By deeply understanding customers’ lives and aspirations, brands like Coach and Mango are better equipped to adapt, innovate and thrive in an ever-evolving global retail landscape.
Ascending together: Driving growth, community and innovation at REI
One of the final panels of the day focused on a brand in the midst of reinvention: American outdoor goods retailer REI Co-op.
In the session, Fast Company executive editor Amy Farley spoke with Mary Beth Laughton, REI’s president and CEO, about the co-op’s new strategic plan, Peak 28: Ascending Together.
“That name was actually really intentional because we wanted to signal to the organisation about our three-year plan of priorities through 2028, but also about accomplishing it together as a team and with our customers.”
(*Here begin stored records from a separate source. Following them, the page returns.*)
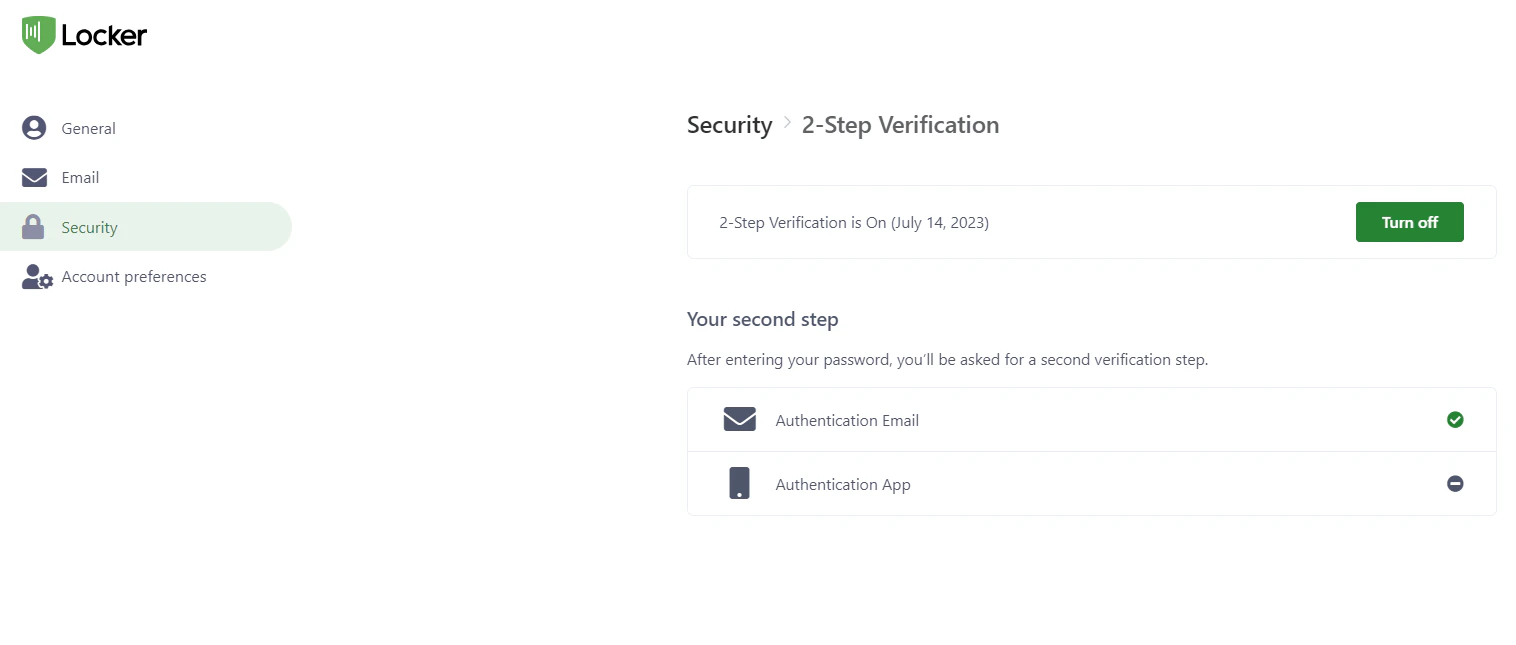
Task: Click the phone icon next to Authentication App
Action: [x=739, y=483]
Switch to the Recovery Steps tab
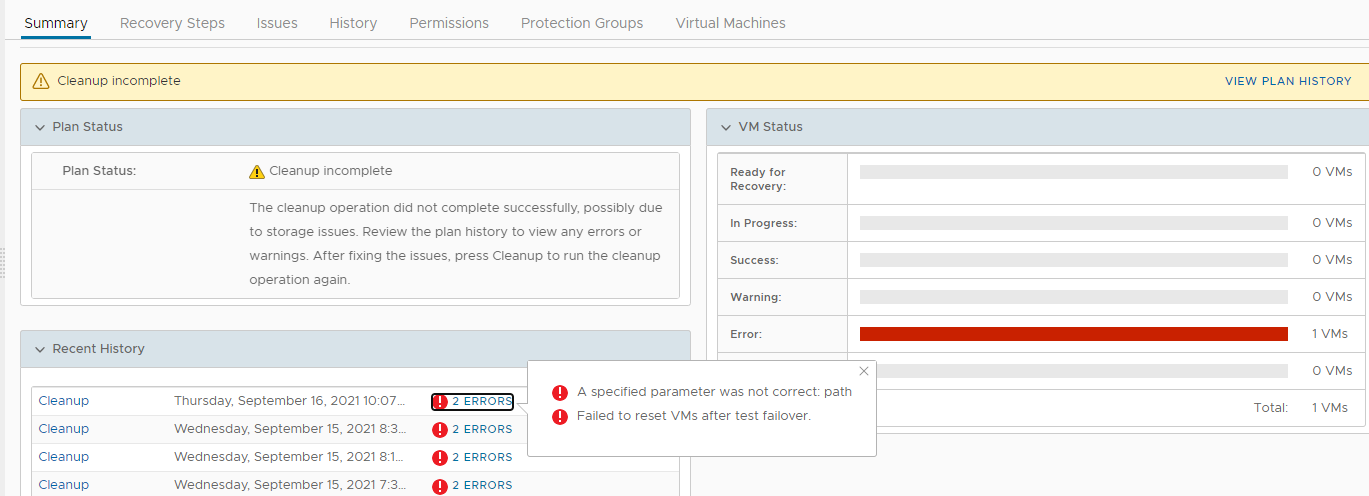This screenshot has width=1369, height=496. (x=172, y=23)

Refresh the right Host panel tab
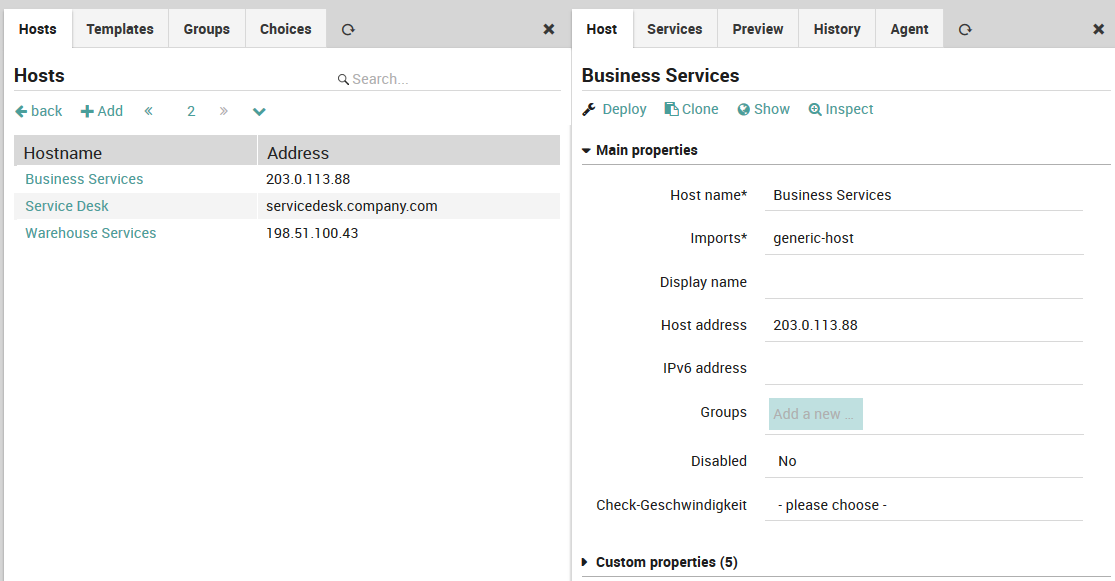(x=965, y=30)
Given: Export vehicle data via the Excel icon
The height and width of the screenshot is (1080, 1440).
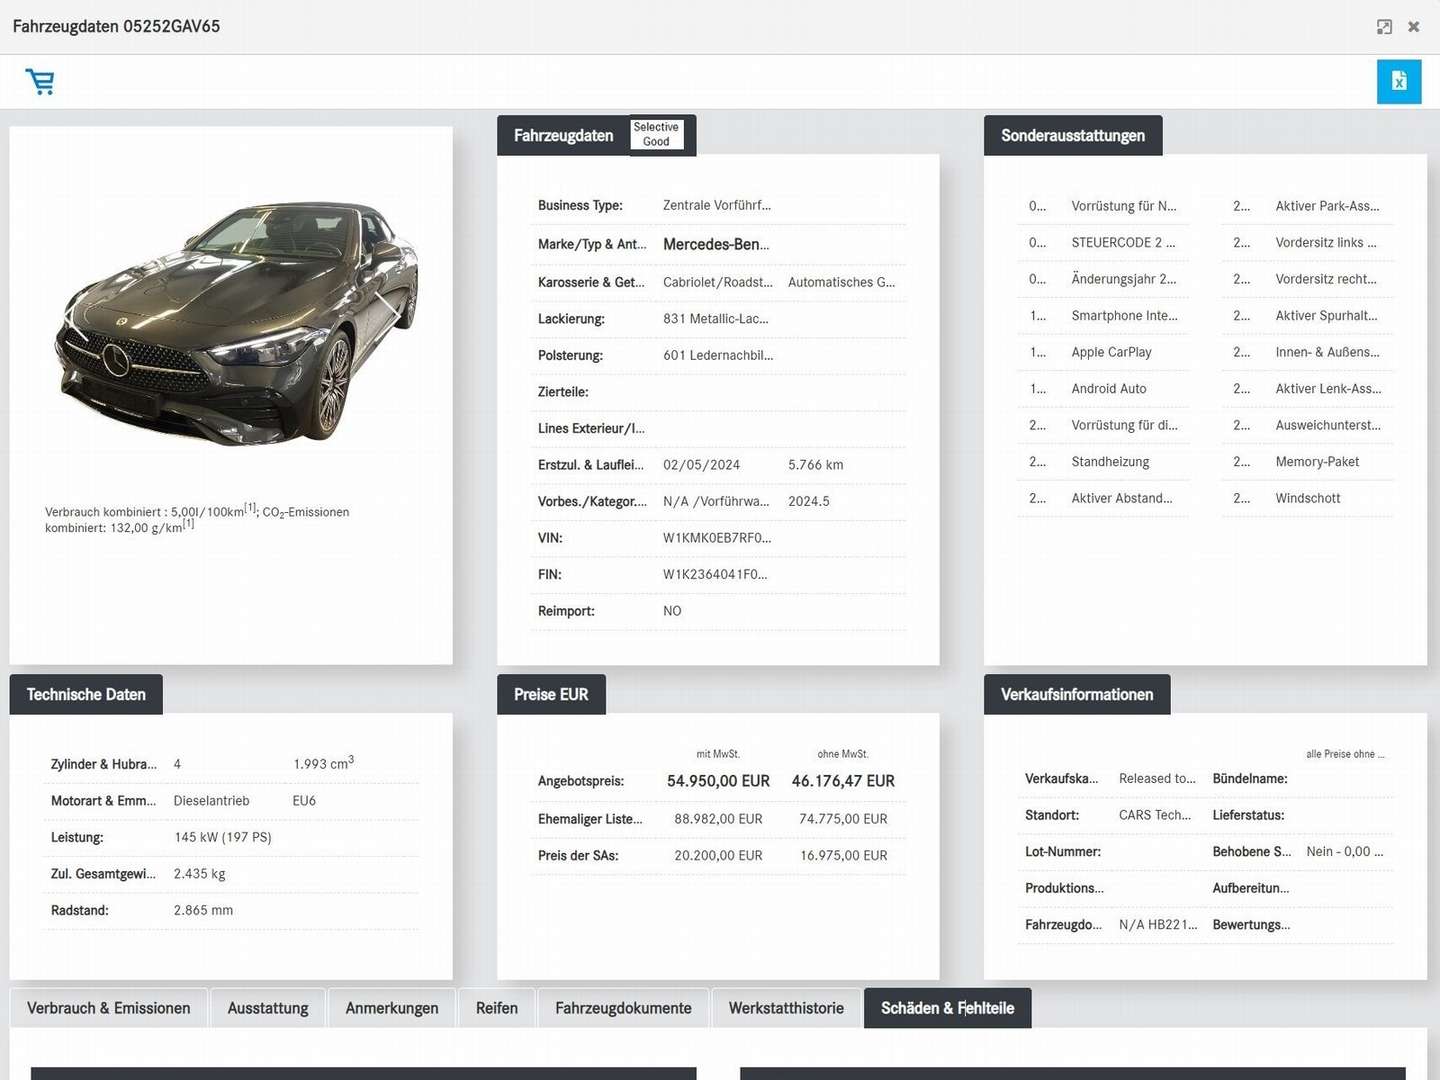Looking at the screenshot, I should (1399, 81).
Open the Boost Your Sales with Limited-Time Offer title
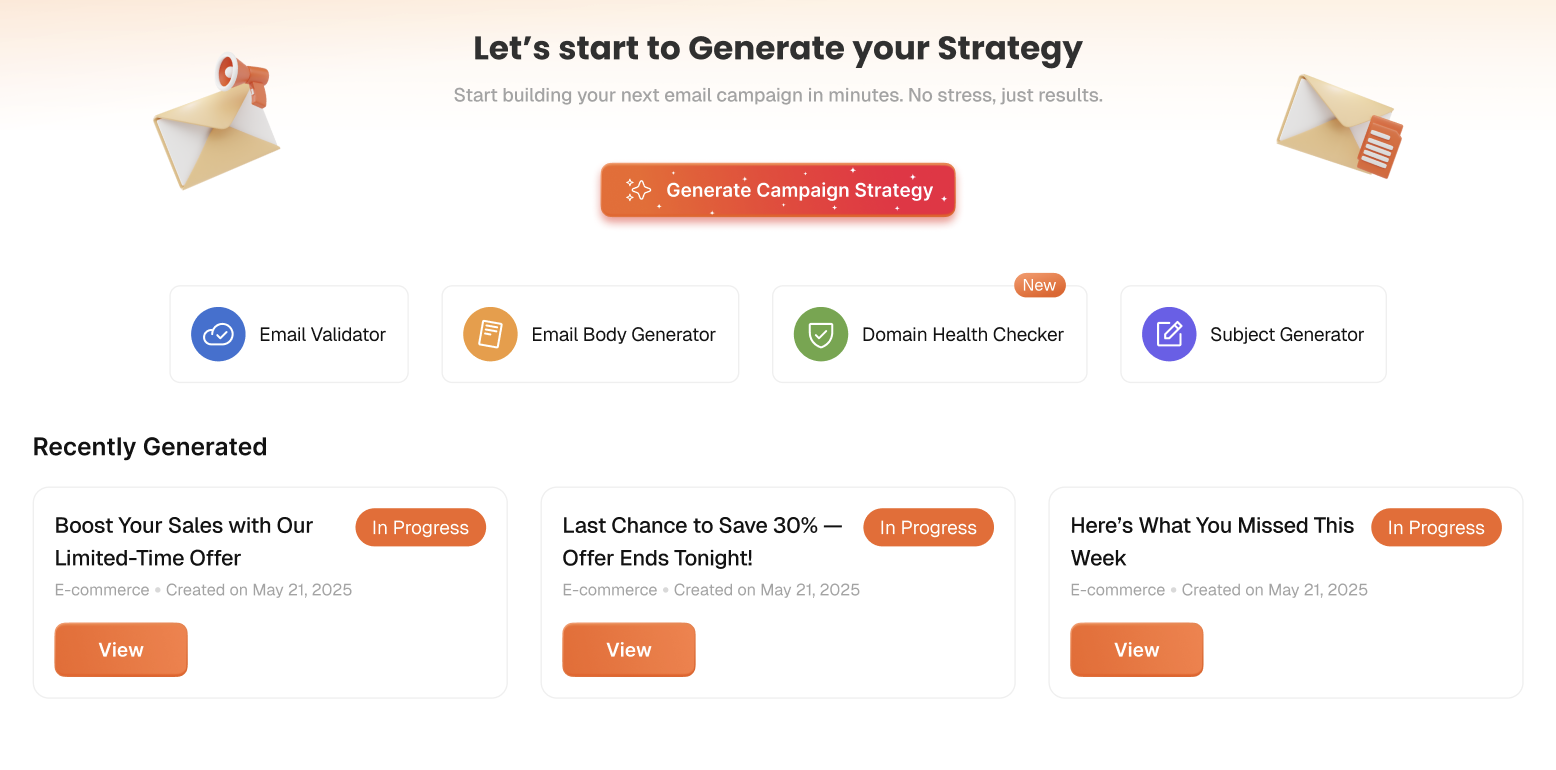The width and height of the screenshot is (1556, 770). point(184,541)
Laughton explained that while the brand is focused on strategic pillars such as elevating the customer experience and reinventing its membership program, she is also concerned with ensuring the team moves forward as a collective while preserving the brand’s heritage.
“We realised that we could have this great plan on paper and that the strategy is really solid, but if we didn’t get the cultural evolution at the same time, the plan probably wouldn’t come to fruition.”
For Laughton, executing REI’s cultural evolution involves simple gestures, such as keeping certain holiday traditions alive and taking accountability when mistakes are made.
The CEO recalled that REI issued an apology in January 2025 for endorsing conservative politician Doug Burgum as President Donald Trump’s pick for Interior Secretary.
Laughton, who joined REI in February 2025, officially retracted and apologised for the company’s statement in April 2025, citing the Trump administration’s actions on public lands as conflicting with REI’s values.
“While I do think people were still upset with the Co-op’s decision, I think they appreciated the transparency of the apology. It’s a great lesson on how companies will never be perfect, and sometimes just apologising and showing vulnerability is really helpful [in connecting with consumers].”
Whether it’s engaging with customers – literally and figuratively – to understand their needs or taking accountability for past missteps, day one of NRF showcased the importance of connecting with customers on a considerate and authentic level and the vital role of learning from the past to shape a better future.